Disconnection is governed by U.C.A., 1953, § 10-2-501 et seq. (Supp. 1983), entitled "Restriction of Municipal Limits." See generally In re Disconnection of Certain Territory from Highland City, Utah, 668 P.2d 544 (1983); In re Disconnection of Territory, Utah, 646 P.2d 699 (1982). Section 10-2-501 provides that a majority of real property owners in a territory within a municipality may seek disconnection by filing a petition with the district court. The general standard for determining whether a disconnection should be ordered is whether "justice and equity" require disconnection. § 10-2-503. Additional criteria that a court must consider in deciding whether to order disconnection are established by § 10-2-503.

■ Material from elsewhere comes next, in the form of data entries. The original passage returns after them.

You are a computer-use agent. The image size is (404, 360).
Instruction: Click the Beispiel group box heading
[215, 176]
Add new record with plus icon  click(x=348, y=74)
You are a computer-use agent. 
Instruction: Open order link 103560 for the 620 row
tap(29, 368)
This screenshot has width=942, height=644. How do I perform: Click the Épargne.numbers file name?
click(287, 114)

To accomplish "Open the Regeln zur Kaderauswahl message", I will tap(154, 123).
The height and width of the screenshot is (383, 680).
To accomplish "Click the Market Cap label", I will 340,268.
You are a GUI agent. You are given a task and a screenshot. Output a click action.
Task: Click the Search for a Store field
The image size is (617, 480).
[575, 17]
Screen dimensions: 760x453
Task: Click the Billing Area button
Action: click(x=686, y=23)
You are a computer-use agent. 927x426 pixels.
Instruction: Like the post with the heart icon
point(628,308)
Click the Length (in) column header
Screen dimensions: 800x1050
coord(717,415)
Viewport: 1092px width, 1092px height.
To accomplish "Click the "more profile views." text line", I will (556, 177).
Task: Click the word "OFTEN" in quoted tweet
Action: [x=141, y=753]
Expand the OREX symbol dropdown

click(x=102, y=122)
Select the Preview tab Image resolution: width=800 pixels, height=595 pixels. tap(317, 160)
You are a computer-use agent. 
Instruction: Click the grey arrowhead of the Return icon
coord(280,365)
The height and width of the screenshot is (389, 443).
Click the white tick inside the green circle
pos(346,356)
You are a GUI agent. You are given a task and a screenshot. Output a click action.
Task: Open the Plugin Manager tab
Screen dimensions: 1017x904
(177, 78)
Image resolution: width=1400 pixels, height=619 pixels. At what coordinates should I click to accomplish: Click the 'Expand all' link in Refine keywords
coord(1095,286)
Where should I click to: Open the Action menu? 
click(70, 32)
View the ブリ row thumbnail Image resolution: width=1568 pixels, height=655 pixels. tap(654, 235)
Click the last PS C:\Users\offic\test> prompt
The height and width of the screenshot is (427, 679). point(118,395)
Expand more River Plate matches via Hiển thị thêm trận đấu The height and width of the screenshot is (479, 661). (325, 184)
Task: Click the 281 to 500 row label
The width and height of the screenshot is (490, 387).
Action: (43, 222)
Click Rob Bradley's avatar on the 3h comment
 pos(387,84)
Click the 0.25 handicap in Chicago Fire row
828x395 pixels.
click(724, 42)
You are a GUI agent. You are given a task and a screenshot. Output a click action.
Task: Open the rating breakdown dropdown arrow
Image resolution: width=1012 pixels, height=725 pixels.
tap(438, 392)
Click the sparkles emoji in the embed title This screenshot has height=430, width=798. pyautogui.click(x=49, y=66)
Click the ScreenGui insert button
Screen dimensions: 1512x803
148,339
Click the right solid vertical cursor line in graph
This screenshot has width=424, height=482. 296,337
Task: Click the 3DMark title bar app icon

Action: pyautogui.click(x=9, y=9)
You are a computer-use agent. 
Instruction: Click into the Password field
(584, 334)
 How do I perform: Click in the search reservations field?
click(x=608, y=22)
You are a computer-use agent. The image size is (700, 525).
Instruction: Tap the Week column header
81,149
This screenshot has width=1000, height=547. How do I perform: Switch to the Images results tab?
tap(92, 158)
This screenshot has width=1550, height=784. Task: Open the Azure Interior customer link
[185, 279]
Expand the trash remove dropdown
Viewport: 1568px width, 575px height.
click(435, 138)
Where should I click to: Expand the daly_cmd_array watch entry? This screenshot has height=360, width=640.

Section 10-2-503 provides:
The court for the purposes of determining whether or not territory should be disconnected shall consider whether or not disconnection will leave the municipality with a residual area within its boundaries for which the cost, requirements, or other burdens of municipal services would materially increase over previous years or for which it would become economically or practically unreasonable to administer as a municipality. The court shall consider, all relevant factors including, but not limited to, the effect of the disconnection on the following: the city or community as a whole, adjoining property owners, existing or projected streets or public ways, water mains and water services, sewer mains and sewer services, law enforcement, zoning and other municipal services and whether or not the disconnection will result in islands or unreasonably large or varied-shaped peninsular land masses within or projecting into the boundaries of the municipality from which the territory is to be disconnected.
II.
Annexation and disconnection obviously serve different purposes, are effectuated by different statutory procedures, and are governed by different criteria. A property owner of annexed territory cannot forego the specified legal procedure for challenging an annexation and instead resort to disconnection procedures because those procedures might be more successful for attacking an annexation. Disconnection is not a substitute procedure for attacking an annexation. Cf. Sandy City v. City of South Jordan, Utah, 652 P.2d 1316 (1982). If a disconnection action could be used to oppose annexation instead of attacking the annexation pursuant to the statutory procedures provided for that purpose, a municipality and the property owners in an annexed territory could engage in an endless round of annexation, disconnection, and re-annexation. Clearly the Legislature did not intend that the disconnection and annexation statutes should be construed to permit that result. We do not mean to say that property once annexed can never be disconnected. Changed, and unusual or compelling circumstances might justify the disconnection of previously annexed property. Compare Freeman v. Centerville City, Utah, 600 P.2d 1003 (1979). In this case, however, there was no justification for resorting to the disconnection statutes, and disconnection was therefore inappropriate.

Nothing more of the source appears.